Collected data entries
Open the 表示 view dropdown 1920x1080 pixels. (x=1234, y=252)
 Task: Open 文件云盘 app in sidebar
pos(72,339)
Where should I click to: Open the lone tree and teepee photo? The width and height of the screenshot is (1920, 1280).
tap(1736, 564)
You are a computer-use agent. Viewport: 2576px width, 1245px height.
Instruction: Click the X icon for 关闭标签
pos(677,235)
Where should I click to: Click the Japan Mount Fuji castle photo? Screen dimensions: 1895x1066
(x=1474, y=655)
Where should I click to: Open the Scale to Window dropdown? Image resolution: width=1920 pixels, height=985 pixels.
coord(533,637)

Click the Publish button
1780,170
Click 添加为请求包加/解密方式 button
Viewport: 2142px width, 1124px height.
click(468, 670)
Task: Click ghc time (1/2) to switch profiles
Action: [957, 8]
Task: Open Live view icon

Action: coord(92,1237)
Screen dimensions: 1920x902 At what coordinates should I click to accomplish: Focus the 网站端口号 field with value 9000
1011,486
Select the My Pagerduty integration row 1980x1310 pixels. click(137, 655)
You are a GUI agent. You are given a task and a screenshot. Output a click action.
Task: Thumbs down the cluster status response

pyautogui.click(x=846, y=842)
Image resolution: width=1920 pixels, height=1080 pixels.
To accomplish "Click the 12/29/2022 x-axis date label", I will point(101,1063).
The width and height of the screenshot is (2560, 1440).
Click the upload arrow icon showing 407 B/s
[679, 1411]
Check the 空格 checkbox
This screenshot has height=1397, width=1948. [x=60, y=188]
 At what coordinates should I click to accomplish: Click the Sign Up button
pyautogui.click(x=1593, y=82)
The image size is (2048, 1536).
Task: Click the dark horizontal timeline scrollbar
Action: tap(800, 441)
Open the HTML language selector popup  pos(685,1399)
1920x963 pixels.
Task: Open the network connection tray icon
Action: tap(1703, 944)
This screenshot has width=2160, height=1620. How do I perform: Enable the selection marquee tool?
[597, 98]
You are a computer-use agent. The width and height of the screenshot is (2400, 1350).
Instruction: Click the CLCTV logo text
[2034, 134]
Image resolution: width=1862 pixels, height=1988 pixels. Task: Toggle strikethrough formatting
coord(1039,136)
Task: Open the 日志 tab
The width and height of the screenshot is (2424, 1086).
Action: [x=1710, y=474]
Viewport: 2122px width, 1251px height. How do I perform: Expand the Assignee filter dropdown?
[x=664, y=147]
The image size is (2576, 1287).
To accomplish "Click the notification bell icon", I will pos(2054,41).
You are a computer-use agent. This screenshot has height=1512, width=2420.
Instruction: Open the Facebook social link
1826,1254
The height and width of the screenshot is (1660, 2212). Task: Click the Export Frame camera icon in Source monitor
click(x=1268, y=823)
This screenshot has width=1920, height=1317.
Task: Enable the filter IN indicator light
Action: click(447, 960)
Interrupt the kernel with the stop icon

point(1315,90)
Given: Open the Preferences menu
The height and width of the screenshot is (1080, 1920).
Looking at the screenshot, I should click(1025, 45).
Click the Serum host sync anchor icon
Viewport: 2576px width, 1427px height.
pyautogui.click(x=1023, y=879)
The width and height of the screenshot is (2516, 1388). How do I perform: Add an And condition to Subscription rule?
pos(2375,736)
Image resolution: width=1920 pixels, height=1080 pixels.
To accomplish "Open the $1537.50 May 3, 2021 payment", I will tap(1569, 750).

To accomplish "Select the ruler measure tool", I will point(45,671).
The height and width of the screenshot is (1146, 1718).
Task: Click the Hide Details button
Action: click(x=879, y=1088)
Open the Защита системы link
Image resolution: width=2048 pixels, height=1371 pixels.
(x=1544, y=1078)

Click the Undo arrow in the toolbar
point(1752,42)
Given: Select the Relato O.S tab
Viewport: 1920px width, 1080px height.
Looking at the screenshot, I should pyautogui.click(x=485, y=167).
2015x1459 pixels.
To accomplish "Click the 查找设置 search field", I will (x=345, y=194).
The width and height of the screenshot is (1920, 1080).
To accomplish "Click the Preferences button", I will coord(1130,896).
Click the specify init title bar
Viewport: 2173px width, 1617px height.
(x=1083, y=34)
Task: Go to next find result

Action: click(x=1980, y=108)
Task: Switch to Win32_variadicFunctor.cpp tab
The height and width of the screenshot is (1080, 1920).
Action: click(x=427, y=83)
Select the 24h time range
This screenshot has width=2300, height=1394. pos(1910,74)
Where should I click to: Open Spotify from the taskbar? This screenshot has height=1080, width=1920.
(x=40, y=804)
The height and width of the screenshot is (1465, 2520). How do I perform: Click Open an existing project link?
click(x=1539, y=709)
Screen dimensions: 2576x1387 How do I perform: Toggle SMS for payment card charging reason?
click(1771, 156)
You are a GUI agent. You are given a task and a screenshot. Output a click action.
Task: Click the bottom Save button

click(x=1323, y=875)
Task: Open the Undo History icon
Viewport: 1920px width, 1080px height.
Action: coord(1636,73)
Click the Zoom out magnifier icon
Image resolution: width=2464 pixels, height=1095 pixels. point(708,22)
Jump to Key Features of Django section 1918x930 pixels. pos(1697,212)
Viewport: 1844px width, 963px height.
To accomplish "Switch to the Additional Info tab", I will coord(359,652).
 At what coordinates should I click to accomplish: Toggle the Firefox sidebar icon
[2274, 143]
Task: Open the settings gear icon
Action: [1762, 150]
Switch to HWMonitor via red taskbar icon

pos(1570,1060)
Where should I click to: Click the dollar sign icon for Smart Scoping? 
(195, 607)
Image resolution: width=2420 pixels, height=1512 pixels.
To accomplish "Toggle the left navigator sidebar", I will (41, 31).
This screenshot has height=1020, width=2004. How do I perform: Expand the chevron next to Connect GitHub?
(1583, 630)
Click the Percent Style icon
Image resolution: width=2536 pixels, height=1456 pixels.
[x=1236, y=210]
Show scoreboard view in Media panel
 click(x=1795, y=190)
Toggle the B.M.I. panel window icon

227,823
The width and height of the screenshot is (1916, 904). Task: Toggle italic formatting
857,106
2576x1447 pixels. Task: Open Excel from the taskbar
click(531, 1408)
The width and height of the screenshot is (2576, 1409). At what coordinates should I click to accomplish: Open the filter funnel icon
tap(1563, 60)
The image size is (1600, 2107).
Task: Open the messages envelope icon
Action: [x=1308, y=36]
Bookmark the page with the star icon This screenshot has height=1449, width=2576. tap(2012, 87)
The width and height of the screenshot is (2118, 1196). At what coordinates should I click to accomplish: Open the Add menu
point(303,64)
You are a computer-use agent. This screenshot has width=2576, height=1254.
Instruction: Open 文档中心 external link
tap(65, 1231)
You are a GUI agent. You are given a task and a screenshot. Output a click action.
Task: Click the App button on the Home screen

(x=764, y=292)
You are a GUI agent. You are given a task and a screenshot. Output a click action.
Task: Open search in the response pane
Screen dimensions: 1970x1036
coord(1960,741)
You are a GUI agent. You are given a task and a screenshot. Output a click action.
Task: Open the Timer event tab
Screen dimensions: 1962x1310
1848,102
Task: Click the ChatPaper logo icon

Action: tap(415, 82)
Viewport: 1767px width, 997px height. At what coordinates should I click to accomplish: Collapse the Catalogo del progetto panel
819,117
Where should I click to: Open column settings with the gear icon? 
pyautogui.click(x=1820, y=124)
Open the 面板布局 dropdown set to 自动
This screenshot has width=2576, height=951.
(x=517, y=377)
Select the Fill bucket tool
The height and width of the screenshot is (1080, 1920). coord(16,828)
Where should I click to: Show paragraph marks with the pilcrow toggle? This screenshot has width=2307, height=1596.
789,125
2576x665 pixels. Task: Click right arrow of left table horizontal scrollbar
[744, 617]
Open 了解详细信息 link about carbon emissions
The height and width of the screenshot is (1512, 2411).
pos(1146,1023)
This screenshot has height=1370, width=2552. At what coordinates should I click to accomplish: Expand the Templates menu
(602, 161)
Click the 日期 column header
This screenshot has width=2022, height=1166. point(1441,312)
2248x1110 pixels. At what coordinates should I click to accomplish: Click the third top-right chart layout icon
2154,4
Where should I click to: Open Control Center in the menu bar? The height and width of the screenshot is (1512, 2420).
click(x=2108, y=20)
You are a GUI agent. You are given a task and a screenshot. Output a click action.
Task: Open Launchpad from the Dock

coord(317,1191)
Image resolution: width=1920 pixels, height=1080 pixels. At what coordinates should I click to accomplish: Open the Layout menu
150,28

### What to do
Transcribe the records above from the line holding "Task: Thumbs down the cluster status response" down to the line holding "The width and height of the screenshot is (2560, 1440).", inclusive, without adding anything.

### Expected answer
Task: Thumbs down the cluster status response

pyautogui.click(x=846, y=842)
Image resolution: width=1920 pixels, height=1080 pixels.
To accomplish "Click the 12/29/2022 x-axis date label", I will point(101,1063).
The width and height of the screenshot is (2560, 1440).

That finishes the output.